En conclusion, Glantz rappelle que si Léningrad incarne à ce point la Grande Guerre Patriotique, c'est parce qu'elle illustre la résistance soviétique et l'identité nationale russe. Sa défense héroïque et sa libération constituent un tremplin spectaculaire pour le moral de l'URSS en guerre. Les combats devant Léningrad influent sur la stratégie générale de l'Armée Rouge. La résistance tenace de 1941 jusqu'à la contre-offensive de Tikhvin et sur le Volkhov en novembre portent un premier coup d'arrêt aux ambitions d'Hitler. Pour la première fois, une ville n'est pas tombée devant la Blitzkrieg. En outre, Hitler se voit obligé de renforcer le groupe d'armées Nord au détriment du groupe d'armées Centre dont l'objectif est Moscou. L'offensive de l'hiver 1941-1942 côté soviétique, même si elle se termine sur un échec sanglant, montre la détermination de l'Armée Rouge à lever le siège. A l'été 1942, la Stavka adopte un objectif moins ambitieux en cherchant à établir un corridor pour approvisionner Léningrad. Même si cette stratégie échoue à nouveau, elle force à nouveau Hitler à expédier des unités au nord : la 11. Armee de Manstein en août-septembre, alors que le drame de Stalingrad se met en place au sud.

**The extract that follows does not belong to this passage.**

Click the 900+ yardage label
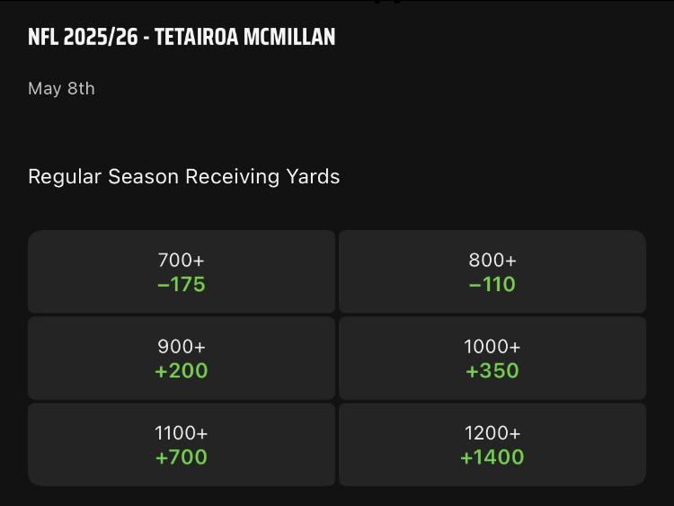The height and width of the screenshot is (506, 674). click(x=182, y=347)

L'Armée Rouge monte une nouvelle offensive en janvier 1943 qui permet enfin de rétablir les communications terrestres avec la ville. Si l'ambitieuse opération Etoile Polaire de Joukov échoue, c'est parce que l'Armée Rouge n'est pas encore prête à exécuter un assaut d'envergure pour encercler les forces allemandes assiégeant la ville. En raison des opérations majeures qui se jouent au sud, l'Armée Rouge revient à des offensives limitées devant Léningrad à l'été et à l'automne 1943. Bien qu'elles ne parviennent pas à encercler d'importantes forces allemandes et qu'elles soient coûteuses, ces attaques affaiblissent le groupe d'armées Nord et le rendent incapable de résister à une offensive majeure des Soviétiques. C'est pourquoi la Stavka lance celle-ci dès janvier-février 1944 : le siège de Léningrad est levé, le groupe d'armées Nord sévèrement diminué, et l'Armée Rouge peut poursuivre en direction des Etats baltes -avant la grande offensive de l'été en Biélorussie, Bagration. A l'été, l'Armée Rouge complète la libération de la ville en faisant sortir les Finlandais du conflit. Le siège a immobilisé 15 à 20% des forces de l'Axe, tandis que les Soviétiques y ont perdu 12 à 15% de leurs pertes totales, mais ont détruit 50 divisions allemandes ou finlandaises. Le front nord/nord-ouest a toujours été considéré comme secondaire par les deux camps, mais Léningrad, par sa résistance, a symbolisé la volonté de tenir et de l'emporter du peuple russe et du pouvoir soviétique.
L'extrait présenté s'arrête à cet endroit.